Daha şimdiden yüzlerce ölü, yaralı ve binlerce tutsakla kayıtlara geçen kitle isyanları dalgası hız kesmeden devam ediyor. Kitleler mücadele içerisinde öz deneyim ediniyor, eğitimden geçiyorlar. Burjuva hükümetlerin verdikleri tavizleri ellerinin tersiyle bir kenara iterek, yeni ve daha ileri talepler ileri sürerek ilerliyorlar.
Irak’ta 74 insanın katledildiği eylemlerde, “Başbakan ve yozlaşmış parti sistemi devrilmedikçe protestolara devam” yazan pankartlar öne çıkmaya başladı. Şili’de Piñera, protestolar yüksek katılımla tüm ülkeye yayılıp, kontrol edilemez bir hal alınca, Bakanlar Kurulu’nu değiştirme kararı aldı. Elbette 30 pesoluk metro zammını da geri çekti. Ne ki bunlar, Şili’de Chicago Okulu’nun “Chicago Boys” olarak bilinen neoliberal iktisatçılarına ve Milton Friedman’a gönderme yapan, “Neoliberalizm Şili’de doğdu ve Şili’de ölecek” gibi şiarların yazılı olduğu pankartların taşınmasını önlemeye yetmedi.
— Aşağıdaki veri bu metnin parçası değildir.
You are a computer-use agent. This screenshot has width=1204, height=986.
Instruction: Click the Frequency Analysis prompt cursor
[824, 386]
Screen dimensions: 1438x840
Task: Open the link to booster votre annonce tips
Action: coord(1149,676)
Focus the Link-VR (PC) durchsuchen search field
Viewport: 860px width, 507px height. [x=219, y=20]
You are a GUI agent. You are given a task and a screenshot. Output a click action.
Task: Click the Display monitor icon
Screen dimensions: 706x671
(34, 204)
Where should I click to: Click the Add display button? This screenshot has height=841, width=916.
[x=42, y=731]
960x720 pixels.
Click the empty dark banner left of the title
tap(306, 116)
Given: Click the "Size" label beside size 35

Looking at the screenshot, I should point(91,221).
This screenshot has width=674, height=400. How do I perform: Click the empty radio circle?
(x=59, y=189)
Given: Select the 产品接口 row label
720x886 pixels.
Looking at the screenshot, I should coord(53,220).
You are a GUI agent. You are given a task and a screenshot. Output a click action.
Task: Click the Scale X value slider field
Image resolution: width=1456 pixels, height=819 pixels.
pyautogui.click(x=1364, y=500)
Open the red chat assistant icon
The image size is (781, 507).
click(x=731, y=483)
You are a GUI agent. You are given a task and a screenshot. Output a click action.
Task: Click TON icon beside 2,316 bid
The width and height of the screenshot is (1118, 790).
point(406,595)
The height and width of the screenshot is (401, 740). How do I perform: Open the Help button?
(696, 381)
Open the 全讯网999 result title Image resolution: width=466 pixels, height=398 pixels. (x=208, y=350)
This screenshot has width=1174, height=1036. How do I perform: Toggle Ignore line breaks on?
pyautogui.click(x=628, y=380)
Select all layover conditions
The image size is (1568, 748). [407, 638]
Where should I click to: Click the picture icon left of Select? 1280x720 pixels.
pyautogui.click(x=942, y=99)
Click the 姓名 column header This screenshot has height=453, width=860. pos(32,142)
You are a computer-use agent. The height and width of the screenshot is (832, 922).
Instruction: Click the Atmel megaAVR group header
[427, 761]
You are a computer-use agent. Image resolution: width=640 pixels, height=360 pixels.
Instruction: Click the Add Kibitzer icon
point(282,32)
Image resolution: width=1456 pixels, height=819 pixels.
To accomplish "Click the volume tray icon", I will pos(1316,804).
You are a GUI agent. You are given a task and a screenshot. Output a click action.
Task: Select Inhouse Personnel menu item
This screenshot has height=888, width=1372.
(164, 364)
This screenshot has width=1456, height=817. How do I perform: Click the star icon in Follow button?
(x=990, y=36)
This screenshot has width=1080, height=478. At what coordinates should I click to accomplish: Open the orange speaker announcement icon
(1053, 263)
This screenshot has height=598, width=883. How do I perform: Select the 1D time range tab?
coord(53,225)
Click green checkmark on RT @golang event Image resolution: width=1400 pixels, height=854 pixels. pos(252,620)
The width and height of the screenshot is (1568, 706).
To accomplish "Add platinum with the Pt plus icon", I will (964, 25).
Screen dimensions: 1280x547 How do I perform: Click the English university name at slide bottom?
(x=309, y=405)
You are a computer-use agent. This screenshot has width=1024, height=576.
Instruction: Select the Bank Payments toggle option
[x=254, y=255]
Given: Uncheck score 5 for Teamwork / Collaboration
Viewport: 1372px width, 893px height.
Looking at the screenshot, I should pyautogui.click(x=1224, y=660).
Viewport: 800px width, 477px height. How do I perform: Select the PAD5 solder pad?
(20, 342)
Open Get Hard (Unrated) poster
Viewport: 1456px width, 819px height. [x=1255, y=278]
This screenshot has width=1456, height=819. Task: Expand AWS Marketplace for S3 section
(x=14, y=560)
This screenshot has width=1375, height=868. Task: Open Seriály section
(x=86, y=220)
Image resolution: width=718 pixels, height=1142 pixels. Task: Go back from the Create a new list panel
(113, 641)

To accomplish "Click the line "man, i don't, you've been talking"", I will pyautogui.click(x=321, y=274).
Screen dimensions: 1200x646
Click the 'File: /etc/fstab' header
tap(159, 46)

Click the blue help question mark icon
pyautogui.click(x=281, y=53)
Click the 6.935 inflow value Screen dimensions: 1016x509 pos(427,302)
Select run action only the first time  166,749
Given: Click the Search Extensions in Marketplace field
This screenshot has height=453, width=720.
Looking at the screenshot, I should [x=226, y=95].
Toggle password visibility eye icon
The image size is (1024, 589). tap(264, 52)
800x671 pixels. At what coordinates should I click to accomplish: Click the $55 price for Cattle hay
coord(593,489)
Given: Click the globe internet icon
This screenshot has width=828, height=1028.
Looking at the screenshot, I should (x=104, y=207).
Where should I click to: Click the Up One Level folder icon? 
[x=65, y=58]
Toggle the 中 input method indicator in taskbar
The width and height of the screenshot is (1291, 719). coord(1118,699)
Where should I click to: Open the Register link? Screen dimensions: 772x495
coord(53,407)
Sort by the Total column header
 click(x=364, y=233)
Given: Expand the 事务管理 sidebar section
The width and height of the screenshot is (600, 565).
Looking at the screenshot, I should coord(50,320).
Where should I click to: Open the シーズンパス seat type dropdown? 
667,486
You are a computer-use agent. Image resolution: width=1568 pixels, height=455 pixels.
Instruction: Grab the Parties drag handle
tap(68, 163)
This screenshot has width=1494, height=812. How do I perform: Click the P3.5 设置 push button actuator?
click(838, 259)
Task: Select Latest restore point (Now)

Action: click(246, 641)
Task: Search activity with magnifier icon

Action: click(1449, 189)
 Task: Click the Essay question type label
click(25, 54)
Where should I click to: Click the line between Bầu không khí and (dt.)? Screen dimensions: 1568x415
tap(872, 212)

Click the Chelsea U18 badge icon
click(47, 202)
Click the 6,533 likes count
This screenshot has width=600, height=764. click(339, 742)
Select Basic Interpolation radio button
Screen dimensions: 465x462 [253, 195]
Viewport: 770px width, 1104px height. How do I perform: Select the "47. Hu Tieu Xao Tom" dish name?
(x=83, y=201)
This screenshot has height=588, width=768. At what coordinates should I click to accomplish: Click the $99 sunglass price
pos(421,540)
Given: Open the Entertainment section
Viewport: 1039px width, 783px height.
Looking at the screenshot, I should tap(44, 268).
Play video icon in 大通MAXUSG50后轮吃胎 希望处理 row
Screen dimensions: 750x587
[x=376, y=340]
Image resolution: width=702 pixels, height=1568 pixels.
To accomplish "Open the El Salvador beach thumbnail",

Endonezya’da, 1960’larda yaklaşık 1 milyon komünistin katledilerek toplu mezarlara atılmasından bu yana ülkede sol motiflerin baskın olduğu, öğrencilerin ve işçi sendikalarının önderliğinde en kitlesel gösterilerden biri olarak görülen eylemler de devam ediyor.
“Erken öten horozun boynunu keserler”
20. yüzyılın sonuna doğru Ekim Devrimi’nden arta kalanları modern revizyonizmin marifetiyle tasfiye eden kapitalist-emperyalist sistem, zafer sarhoşluğuyla yenilmezliğini ve “tarihin sonunun” geldiğini büyük bir gürültüyle ilan etti. Zincirlerinden boşalan ideolojik, politik, kültürel gericilik dünya işçi hareketinin ve halklarının üzerine karabasan gibi çöktü.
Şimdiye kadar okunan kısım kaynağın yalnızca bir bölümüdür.